THE PROBLEM => Among the entries below, only the lines starting at the one with "https://tudungnakal com/tag/budak-melayu-bogel/ (123, 2211)" and ending at the one with "com/tiga-tahun-dulu-melayu-cerita-lucah/ (138, 2252)", both included, are to be printed exactly.

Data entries
= = = = =

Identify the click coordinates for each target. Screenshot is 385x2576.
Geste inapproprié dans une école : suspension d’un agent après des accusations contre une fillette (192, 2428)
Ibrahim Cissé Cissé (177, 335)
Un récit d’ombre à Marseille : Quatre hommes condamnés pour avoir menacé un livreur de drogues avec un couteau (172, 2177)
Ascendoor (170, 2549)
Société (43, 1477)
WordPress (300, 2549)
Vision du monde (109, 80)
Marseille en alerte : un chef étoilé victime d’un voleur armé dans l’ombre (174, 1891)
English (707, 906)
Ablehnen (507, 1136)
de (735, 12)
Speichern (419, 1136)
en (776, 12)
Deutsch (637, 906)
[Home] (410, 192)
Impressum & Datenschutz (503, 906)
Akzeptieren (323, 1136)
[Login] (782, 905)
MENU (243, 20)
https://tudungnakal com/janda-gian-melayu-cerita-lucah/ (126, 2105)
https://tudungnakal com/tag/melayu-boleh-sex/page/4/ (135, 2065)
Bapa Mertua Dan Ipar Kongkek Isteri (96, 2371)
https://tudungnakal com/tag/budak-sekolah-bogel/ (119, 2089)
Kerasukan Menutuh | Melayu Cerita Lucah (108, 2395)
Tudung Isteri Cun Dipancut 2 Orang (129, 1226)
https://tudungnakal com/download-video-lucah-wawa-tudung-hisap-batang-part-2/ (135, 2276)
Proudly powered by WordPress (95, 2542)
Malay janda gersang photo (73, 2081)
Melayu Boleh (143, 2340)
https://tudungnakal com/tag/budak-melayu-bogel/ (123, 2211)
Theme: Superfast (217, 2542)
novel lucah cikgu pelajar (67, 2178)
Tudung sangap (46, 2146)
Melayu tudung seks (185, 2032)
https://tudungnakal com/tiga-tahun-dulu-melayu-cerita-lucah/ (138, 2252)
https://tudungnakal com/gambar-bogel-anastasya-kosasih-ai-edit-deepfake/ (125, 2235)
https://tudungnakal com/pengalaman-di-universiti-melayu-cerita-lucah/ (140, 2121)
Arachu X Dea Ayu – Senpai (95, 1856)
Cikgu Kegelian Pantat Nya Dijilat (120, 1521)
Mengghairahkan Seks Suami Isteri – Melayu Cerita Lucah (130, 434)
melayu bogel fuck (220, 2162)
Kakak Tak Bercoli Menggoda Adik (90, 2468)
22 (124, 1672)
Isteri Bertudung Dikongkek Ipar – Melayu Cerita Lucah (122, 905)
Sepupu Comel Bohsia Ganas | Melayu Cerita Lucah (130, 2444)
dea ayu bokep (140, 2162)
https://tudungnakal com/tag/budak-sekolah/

= = = = =

RESPONSE BELOW =>
https://tudungnakal com/tag/budak-melayu-bogel/ (123, 2211)
Theme: Superfast (217, 2542)
novel lucah cikgu pelajar (67, 2178)
Tudung sangap (46, 2146)
Melayu tudung seks (185, 2032)
https://tudungnakal com/tiga-tahun-dulu-melayu-cerita-lucah/ (138, 2252)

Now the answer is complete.